Task prompt:
Copy the complete listing word for word, but do not carry over any images.

☆ ☆ ☆ ☆

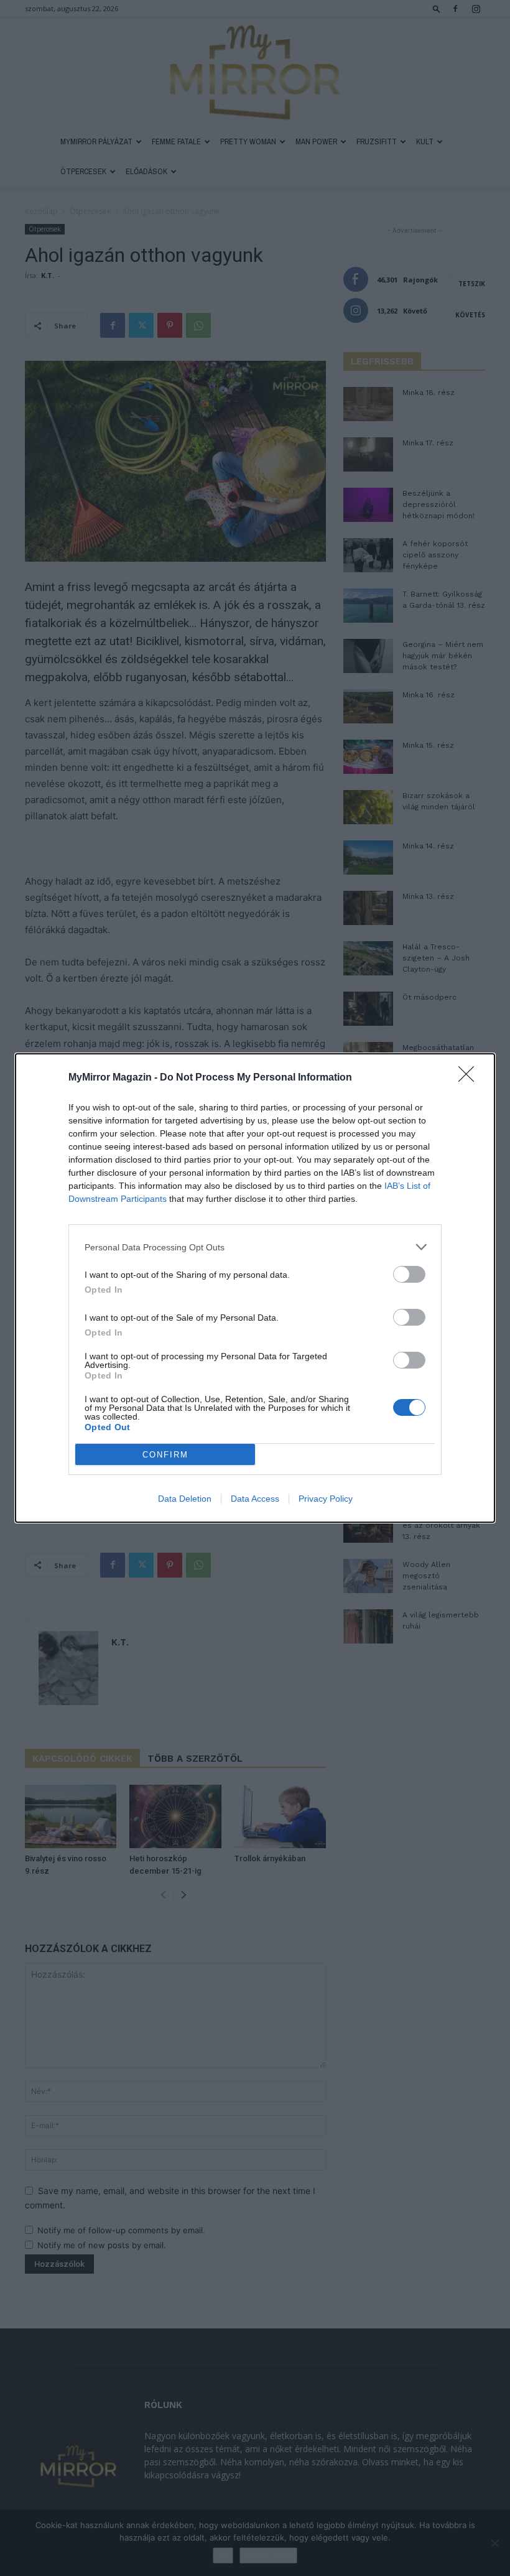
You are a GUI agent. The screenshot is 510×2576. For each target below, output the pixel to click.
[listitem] (255, 1246)
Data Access (255, 1499)
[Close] (470, 1078)
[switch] (409, 1274)
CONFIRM (165, 1454)
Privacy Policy (326, 1499)
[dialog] (255, 1288)
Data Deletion (184, 1499)
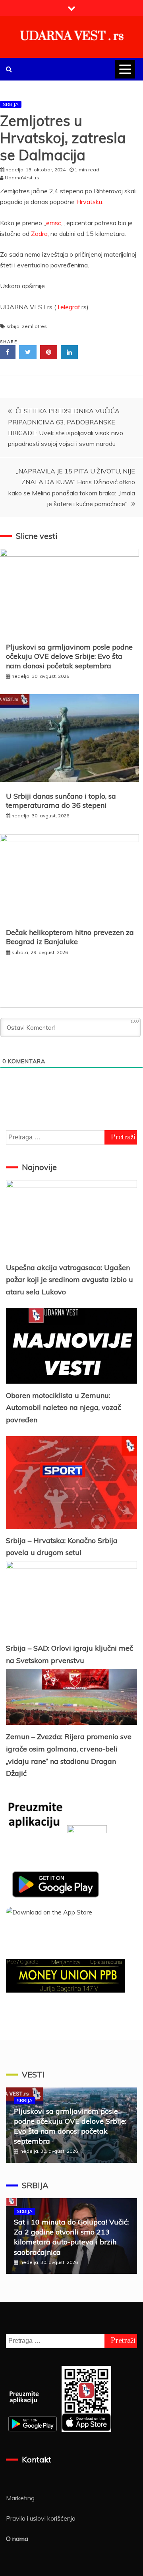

☆ ☆ ☆ ☆

Answer for this exercise:
You are a GUI agent. The screenshot is 510×2576. For each target below, output the pixel to click.
[listitem] (255, 1246)
Data Access (255, 1499)
[Close] (470, 1078)
[switch] (409, 1274)
CONFIRM (165, 1454)
Privacy Policy (326, 1499)
[dialog] (255, 1288)
Data Deletion (184, 1499)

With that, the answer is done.